Unterschiedliche Meinungen zu Energieboykotten
Ein deutlich unterschiedliches Meinungsbild zwischen Ost und West ergibt sich schließlich auch im Hinblick auf Boykotte von Energielieferungen aus Russland als Teil der gegen das Land verhängten Sanktionen.
So wurde ein häufig geforderter Boykott aller Gaslieferungen aus Russland durch Deutschland in den Erhebungen der vergangenen Wochen von durchschnittlich 42 Prozent der Westdeutschen, aber von weniger als einem Viertel der Ostdeutschen (24 %) befürwortet – eine Differenz von durchschnittlich 18 Prozentpunkten.
Noch deutlicher fiel Ende Mai das Meinungsbild zu einem Ölboykott gegen Russland aus: So befürworteten 61 Prozent aller Westdeutschen, aber nur 33 Prozent der Ostdeutschen einen vollständigen Boykott der russischen Öllieferungen nach Deutschland. Von den Ostdeutschen lehnten 57 Prozent einen solchen Ölboykott ab, von den Westdeutschen wiederum nur 35 Prozent.
Die großen Unterschiede in den Einstellungen der Ost- und Westdeutschen im Hinblick auf den Ukraine-Krieg und seine Folgen sind im Übrigen nur in sehr geringem Maße darauf zurückzuführen, dass der Anteil der AfD-Anhänger, deren Einstellungen in fast allen politischen Fragen fundamental von denen aller anderen Wahlberechtigten abweichen, in Ostdeutschland deutlich höher ist als in Westdeutschland. Vielmehr zeigen sich bei den zentralen Fragen zum Ukraine-Krieg auch zwischen den Befragten ohne AfD-Präferenz in Ost und West ähnlich große Unterschiede wie zwischen Ost- und Westdeutschen insgesamt. Mehr als 30 Jahre nach der Wiedervereinigung gibt es somit in zentralen Fragen der Außen- und Sicherheitspolitik weiter eine tiefe Kluft in den Einstellungen zwischen Ost- und Westdeutschen, die durch den Ukraine-Krieg offengelegt und möglicherweise sogar noch weiter vertieft wurde.

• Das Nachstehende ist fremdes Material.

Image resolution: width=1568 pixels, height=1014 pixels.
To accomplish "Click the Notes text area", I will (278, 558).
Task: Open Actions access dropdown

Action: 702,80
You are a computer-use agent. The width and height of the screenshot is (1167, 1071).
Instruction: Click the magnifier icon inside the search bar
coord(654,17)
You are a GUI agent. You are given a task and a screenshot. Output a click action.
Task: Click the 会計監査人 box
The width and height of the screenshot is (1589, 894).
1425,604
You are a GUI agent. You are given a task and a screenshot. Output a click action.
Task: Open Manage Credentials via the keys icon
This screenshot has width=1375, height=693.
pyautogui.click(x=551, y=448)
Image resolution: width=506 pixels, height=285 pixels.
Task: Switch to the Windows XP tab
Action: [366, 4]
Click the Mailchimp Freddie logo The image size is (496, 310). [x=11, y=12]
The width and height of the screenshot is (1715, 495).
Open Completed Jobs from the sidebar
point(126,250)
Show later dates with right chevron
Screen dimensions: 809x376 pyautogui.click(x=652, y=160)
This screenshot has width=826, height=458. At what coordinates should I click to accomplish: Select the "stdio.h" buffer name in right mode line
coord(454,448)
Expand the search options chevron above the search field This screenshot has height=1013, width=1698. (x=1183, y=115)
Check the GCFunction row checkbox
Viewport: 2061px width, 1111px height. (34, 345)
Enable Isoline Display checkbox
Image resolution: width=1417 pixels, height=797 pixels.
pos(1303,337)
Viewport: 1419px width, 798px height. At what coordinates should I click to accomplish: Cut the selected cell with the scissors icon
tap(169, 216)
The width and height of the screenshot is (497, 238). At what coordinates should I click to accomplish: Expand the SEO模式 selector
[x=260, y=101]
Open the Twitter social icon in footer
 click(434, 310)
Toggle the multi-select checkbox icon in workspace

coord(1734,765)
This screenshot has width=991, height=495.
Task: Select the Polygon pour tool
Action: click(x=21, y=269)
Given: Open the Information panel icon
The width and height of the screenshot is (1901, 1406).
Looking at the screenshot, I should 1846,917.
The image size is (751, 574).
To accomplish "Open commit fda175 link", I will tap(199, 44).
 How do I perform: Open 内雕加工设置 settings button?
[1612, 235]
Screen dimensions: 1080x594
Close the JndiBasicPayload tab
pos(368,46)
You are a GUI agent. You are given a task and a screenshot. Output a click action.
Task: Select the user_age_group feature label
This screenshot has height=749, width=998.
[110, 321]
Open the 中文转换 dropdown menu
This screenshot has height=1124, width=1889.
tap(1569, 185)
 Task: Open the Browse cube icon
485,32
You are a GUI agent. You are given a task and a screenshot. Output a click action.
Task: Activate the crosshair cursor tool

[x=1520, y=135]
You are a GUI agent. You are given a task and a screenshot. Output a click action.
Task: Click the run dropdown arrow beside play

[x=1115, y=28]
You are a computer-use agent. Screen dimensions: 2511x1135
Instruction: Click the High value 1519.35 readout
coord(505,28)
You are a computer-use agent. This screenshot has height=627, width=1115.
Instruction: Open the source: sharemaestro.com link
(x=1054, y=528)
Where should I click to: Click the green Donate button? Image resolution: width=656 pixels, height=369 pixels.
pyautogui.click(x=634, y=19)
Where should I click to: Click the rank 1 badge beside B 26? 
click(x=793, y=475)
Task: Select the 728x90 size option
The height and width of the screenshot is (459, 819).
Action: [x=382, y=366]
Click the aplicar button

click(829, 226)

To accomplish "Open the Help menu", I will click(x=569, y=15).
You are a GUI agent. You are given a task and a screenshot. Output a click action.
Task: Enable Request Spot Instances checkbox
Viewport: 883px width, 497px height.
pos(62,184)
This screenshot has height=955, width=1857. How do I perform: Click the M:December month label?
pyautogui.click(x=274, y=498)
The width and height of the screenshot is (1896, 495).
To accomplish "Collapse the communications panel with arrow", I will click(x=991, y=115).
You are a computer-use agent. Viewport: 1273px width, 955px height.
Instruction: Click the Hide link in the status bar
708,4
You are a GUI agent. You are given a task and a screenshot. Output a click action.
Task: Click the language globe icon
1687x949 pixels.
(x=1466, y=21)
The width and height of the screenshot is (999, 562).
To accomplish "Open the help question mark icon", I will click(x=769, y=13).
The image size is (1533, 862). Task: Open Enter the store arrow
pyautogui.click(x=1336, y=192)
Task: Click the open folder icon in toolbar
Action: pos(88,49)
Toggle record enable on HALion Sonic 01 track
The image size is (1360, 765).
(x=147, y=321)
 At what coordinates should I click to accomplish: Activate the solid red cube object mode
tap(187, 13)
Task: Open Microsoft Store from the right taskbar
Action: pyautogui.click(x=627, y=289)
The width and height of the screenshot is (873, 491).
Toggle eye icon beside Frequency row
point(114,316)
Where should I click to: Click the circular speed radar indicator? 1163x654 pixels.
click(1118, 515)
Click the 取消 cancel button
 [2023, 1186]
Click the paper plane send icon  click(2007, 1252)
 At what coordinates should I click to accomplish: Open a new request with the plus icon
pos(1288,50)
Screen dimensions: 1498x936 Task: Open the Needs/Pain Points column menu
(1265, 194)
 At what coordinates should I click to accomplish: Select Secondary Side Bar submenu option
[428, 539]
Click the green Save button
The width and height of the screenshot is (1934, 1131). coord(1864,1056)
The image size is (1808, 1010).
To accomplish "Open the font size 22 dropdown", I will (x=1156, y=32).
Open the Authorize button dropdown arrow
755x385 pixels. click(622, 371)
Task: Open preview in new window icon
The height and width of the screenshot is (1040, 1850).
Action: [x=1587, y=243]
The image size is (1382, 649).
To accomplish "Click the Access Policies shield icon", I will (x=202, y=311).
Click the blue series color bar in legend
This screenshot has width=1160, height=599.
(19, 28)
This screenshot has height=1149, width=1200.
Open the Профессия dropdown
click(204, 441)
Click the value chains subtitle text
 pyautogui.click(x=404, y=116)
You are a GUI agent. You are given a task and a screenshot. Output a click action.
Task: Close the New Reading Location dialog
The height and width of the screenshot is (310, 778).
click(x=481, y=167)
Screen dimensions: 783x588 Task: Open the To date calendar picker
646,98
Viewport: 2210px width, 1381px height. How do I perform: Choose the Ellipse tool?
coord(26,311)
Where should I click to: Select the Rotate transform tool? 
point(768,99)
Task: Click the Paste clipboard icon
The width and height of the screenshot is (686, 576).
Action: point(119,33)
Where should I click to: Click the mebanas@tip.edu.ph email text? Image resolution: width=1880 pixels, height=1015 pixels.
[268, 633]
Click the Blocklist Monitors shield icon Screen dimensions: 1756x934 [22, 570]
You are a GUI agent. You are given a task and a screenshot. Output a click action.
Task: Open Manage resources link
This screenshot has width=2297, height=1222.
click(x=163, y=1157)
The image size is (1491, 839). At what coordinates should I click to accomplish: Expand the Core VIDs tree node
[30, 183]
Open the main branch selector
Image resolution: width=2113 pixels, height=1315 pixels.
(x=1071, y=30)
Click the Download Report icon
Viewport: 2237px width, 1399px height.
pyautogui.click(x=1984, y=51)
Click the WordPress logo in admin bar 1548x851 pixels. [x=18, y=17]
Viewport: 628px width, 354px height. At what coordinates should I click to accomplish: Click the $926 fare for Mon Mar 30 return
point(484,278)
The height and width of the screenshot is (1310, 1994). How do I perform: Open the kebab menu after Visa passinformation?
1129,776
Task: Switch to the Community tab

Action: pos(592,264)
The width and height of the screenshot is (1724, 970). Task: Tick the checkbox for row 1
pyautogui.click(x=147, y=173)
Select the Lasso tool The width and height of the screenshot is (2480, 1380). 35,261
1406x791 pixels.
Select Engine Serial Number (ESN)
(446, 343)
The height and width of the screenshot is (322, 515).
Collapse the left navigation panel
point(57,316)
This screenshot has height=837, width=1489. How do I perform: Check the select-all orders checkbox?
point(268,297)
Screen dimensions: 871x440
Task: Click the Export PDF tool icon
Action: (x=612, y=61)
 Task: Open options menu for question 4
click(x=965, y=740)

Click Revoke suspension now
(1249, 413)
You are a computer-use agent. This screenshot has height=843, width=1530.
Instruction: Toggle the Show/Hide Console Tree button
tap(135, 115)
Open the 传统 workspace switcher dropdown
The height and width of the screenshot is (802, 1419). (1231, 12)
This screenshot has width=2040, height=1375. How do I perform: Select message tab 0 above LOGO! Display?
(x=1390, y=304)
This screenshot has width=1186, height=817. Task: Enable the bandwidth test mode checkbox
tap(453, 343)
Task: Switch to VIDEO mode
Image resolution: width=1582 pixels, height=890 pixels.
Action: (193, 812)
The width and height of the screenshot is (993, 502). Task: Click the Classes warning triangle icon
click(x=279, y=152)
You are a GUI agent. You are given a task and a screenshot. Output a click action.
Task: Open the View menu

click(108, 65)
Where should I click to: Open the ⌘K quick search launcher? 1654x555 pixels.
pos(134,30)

Wenig Veränderung bei der politischen Stimmung
In der politischen Stimmung ändert sich in der aktuellen Woche nur wenig: Die SPD verliert gegenüber der Vorwoche einen Prozentpunkt, während die AfD einen Prozentpunkt hinzugewinnt. Damit sinkt die SPD erneut unter die 20-Prozent-Marke. Die Union bleibt mit 26 Prozent weiter stärkste Partei vor den Grünen mit ebenfalls unverändert 24 Prozent.
Die AfD könnte aktuell mit 10 Prozent, die FDP mit 6 und die Linke mit 5 Prozent der abgegebenen Stimmen, würde der Bundestag jetzt neu gewählt. Die sonstigen Parteien erreichen zusammen weiter 10 Prozent.